[Data excerpts Boundary: Start]

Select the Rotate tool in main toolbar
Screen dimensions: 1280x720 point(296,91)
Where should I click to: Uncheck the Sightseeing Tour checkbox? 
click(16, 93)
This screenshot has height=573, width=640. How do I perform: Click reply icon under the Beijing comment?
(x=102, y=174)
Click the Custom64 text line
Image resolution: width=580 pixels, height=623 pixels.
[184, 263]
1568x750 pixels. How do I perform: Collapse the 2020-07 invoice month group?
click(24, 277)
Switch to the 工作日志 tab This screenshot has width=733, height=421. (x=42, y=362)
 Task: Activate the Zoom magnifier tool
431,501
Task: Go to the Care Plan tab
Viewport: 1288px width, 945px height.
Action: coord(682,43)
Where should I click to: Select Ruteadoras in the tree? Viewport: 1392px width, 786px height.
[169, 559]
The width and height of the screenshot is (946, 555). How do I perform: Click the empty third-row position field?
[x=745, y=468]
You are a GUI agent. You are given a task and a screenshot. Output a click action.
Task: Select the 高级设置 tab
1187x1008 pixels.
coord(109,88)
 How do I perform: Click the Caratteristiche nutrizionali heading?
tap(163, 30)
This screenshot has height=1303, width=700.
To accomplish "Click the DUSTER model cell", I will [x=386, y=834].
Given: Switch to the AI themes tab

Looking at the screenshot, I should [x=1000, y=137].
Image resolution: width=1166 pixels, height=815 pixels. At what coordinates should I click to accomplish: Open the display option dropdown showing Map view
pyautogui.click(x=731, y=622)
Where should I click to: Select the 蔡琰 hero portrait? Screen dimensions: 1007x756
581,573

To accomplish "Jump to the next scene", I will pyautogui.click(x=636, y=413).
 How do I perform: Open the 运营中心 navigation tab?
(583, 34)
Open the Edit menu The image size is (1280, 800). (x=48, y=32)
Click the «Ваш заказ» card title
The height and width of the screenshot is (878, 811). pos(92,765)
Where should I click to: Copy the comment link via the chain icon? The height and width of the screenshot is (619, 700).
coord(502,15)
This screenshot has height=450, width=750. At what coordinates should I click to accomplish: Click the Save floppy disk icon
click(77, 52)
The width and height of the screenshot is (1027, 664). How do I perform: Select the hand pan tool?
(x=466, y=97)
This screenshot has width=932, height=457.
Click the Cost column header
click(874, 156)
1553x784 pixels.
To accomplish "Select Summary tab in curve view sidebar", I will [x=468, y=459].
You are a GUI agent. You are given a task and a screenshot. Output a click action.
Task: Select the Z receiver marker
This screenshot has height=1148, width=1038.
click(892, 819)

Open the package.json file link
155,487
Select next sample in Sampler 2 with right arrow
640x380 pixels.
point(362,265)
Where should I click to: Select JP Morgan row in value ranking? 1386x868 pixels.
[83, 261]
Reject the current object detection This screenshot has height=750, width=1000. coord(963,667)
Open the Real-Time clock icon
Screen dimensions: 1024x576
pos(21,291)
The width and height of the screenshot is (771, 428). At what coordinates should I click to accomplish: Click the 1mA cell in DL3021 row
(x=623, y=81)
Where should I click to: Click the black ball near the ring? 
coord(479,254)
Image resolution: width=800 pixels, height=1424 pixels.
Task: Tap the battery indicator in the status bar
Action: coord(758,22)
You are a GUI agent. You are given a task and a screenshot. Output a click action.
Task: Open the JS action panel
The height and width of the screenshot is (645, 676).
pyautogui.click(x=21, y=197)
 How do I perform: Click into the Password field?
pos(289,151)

[Data excerpts Boundary: End]

From the first line to the last, copy the records without alteration.

» Task answer
Select the Rotate tool in main toolbar
Screen dimensions: 1280x720 point(296,91)
Where should I click to: Uncheck the Sightseeing Tour checkbox? 
click(16, 93)
This screenshot has height=573, width=640. How do I perform: Click reply icon under the Beijing comment?
(x=102, y=174)
Click the Custom64 text line
Image resolution: width=580 pixels, height=623 pixels.
[184, 263]
1568x750 pixels. How do I perform: Collapse the 2020-07 invoice month group?
click(24, 277)
Switch to the 工作日志 tab This screenshot has width=733, height=421. (x=42, y=362)
 Task: Activate the Zoom magnifier tool
431,501
Task: Go to the Care Plan tab
Viewport: 1288px width, 945px height.
Action: coord(682,43)
Where should I click to: Select Ruteadoras in the tree? Viewport: 1392px width, 786px height.
[169, 559]
The width and height of the screenshot is (946, 555). How do I perform: Click the empty third-row position field?
[x=745, y=468]
You are a GUI agent. You are given a task and a screenshot. Output a click action.
Task: Select the 高级设置 tab
1187x1008 pixels.
coord(109,88)
 How do I perform: Click the Caratteristiche nutrizionali heading?
tap(163, 30)
This screenshot has height=1303, width=700.
To accomplish "Click the DUSTER model cell", I will [x=386, y=834].
Given: Switch to the AI themes tab

Looking at the screenshot, I should [x=1000, y=137].
Image resolution: width=1166 pixels, height=815 pixels. At what coordinates should I click to accomplish: Open the display option dropdown showing Map view
pyautogui.click(x=731, y=622)
Where should I click to: Select the 蔡琰 hero portrait? Screen dimensions: 1007x756
581,573

To accomplish "Jump to the next scene", I will pyautogui.click(x=636, y=413).
 How do I perform: Open the 运营中心 navigation tab?
(583, 34)
Open the Edit menu The image size is (1280, 800). (x=48, y=32)
Click the «Ваш заказ» card title
The height and width of the screenshot is (878, 811). pos(92,765)
Where should I click to: Copy the comment link via the chain icon? The height and width of the screenshot is (619, 700).
coord(502,15)
This screenshot has height=450, width=750. At what coordinates should I click to accomplish: Click the Save floppy disk icon
click(77, 52)
The width and height of the screenshot is (1027, 664). How do I perform: Select the hand pan tool?
(x=466, y=97)
This screenshot has width=932, height=457.
Click the Cost column header
click(874, 156)
1553x784 pixels.
To accomplish "Select Summary tab in curve view sidebar", I will [x=468, y=459].
You are a GUI agent. You are given a task and a screenshot. Output a click action.
Task: Select the Z receiver marker
This screenshot has height=1148, width=1038.
click(892, 819)

Open the package.json file link
155,487
Select next sample in Sampler 2 with right arrow
640x380 pixels.
point(362,265)
Where should I click to: Select JP Morgan row in value ranking? 1386x868 pixels.
[83, 261]
Reject the current object detection This screenshot has height=750, width=1000. coord(963,667)
Open the Real-Time clock icon
Screen dimensions: 1024x576
pos(21,291)
The width and height of the screenshot is (771, 428). At what coordinates should I click to accomplish: Click the 1mA cell in DL3021 row
(x=623, y=81)
Where should I click to: Click the black ball near the ring? 
coord(479,254)
Image resolution: width=800 pixels, height=1424 pixels.
Task: Tap the battery indicator in the status bar
Action: coord(758,22)
You are a GUI agent. You are given a task and a screenshot. Output a click action.
Task: Open the JS action panel
The height and width of the screenshot is (645, 676).
pyautogui.click(x=21, y=197)
 How do I perform: Click into the Password field?
pos(289,151)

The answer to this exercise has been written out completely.